10 Nov Field Programmable Gate Array (FPGA): An emerging trend snapshot by InfoTech Consulting Services

What is it?

Field Programmable Gate Arrays (FPGA) are silicon chips that can be re-programmed. This is as opposed to a typical processor, RAM or ASIC chip that is programmed once for a specific function.

They achieve this via an architecture that uses a matrix of configurable logic blocks that are connected via programmable interconnects. This architecture allows FPGAs to be reprogrammed to desired application or functionality requirements after manufacturing. Any other chip you would need a soldering iron and tremendously sophisticated tools. With FPGA’s you just use a software development kit and a JTAG cable.

Why is this trend happening?

FPGA’s have been around since mid 1980’s. They are in the news again now because the price and power requirements have come down exponentially, while functionality has increased dramatically making them impossible to ignore. Because they are reprogrammable you can build exactly the hardware you need instead of relying on standardized chips everyone is using, and because they can be built specifically to task, the operational and energy efficiencies are unbeatable in the entire chip ecosystem.

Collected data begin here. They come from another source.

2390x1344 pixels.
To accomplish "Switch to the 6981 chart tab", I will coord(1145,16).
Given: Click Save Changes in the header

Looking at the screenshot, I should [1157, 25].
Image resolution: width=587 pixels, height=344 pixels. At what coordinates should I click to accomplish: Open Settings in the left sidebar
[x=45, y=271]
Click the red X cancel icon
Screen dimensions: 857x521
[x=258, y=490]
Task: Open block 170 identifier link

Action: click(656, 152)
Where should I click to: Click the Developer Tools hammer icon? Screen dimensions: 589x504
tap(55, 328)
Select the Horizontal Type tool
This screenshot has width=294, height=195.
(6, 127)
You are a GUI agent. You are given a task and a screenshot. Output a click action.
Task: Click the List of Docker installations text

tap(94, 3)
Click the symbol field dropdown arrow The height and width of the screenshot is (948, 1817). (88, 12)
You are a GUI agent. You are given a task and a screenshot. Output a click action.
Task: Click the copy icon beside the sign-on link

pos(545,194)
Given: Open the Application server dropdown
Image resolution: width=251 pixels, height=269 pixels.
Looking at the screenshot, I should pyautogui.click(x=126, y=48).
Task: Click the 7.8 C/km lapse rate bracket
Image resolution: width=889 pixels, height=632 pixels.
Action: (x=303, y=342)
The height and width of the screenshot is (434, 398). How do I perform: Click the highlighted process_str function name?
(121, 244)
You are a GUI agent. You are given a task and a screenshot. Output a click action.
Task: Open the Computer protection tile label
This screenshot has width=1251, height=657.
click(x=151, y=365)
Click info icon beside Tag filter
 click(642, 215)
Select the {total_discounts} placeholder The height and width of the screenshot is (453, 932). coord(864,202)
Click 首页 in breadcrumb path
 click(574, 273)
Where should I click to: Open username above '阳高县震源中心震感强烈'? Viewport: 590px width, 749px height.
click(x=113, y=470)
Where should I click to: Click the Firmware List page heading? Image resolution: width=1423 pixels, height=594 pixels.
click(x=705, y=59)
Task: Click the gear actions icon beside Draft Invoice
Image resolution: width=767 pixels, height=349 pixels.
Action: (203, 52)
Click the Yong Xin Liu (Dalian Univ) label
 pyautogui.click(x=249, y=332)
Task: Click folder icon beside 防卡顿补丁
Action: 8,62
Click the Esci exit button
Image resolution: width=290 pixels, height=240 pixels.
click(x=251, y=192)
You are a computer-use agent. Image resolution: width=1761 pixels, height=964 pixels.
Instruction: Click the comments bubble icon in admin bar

FPGA’s flexibility that allows them to change functionality as the nature of the information system and applications change, makes them very attractive in this chaotic age of multiple disruptive technologies. Additionally as their throughput crosses 500 MHz they are one of the few chips capable of chewing up massive amounts of information before sending them onwards to the processing unit making them ideal for mass use in the Internet of things era.

What are the benefits?

Chip design is a very expensive proposition and the cost behind bringing a new chip to market is gargantuan. But FPGA’s offer hyper-prototyping capability and incremental change capability even after design. High-level design tools allow further functionality focus with minimal cost. Off the shelf kits allow you to continue programming in the field. Because the fabrication costs are out of the entire development process and changes can be made postproduction the entire chip design to production and optimization lifecycle is incredibly cheap compared to traditional chips. Bottom line: FPGA’s allow a quick cheap go to market which is ever critical in today’s digital age.

FPGA’s use hardware parallelism and can be programmed to specific applications they are incredibly high performing chips and very energy inefficient providing up to 70%+ improvement per watt. Because software tools provide the intelligence in the chip they are more reliable and less susceptible to hardware faults that cause programming performance hurdles. They are good long term investments because you can upgrade performance often by factor of 2 or 3 by simply replacing the chip with no modification needed for boards; meaning you can go further with any product without changing hardware.

When you combine all of these benefits with their new high throughput capability FPGA’s will be key chips in the analytics and data driven age. Immediately for telecoms in the existing 4G and coming 5G era they are the most attractive chips for performing multiple functions at the base station especially digital signal processing, and in finance they are growing in importance with high frequency traders around the world. In the future expect them to be the bridge between deep learning and hardware. This means use cases around driverless cars, intelligent manufacturing etc and anything involving analytics will have FPGA’s at their heart. Analysts think FPGA driven products and services will have a go to market that is up to 50% faster!

What are the challenges?

With Moore’s law now seemingly applicable to FPGA’s not many challenges remain in letting FPGA’s become mainstream. But continually investing in low latency for FPGA’s will be a priority for manufacturers. To make the go to market even faster perennial challenges around FPGA design and debug will need to be solved. FPGA for specific industries and use cases like 5G in telecom, high frequency trading in finance and industrial automation and 3D design in manufacturing will require close industry technology co-ordination which is something the industry will need to incorporate into its hardware focused culture. Additionally Intel’s purchase of one of the largest FPGA companies means FPGA in proprietary ecosystems could become a negative for the whole industry.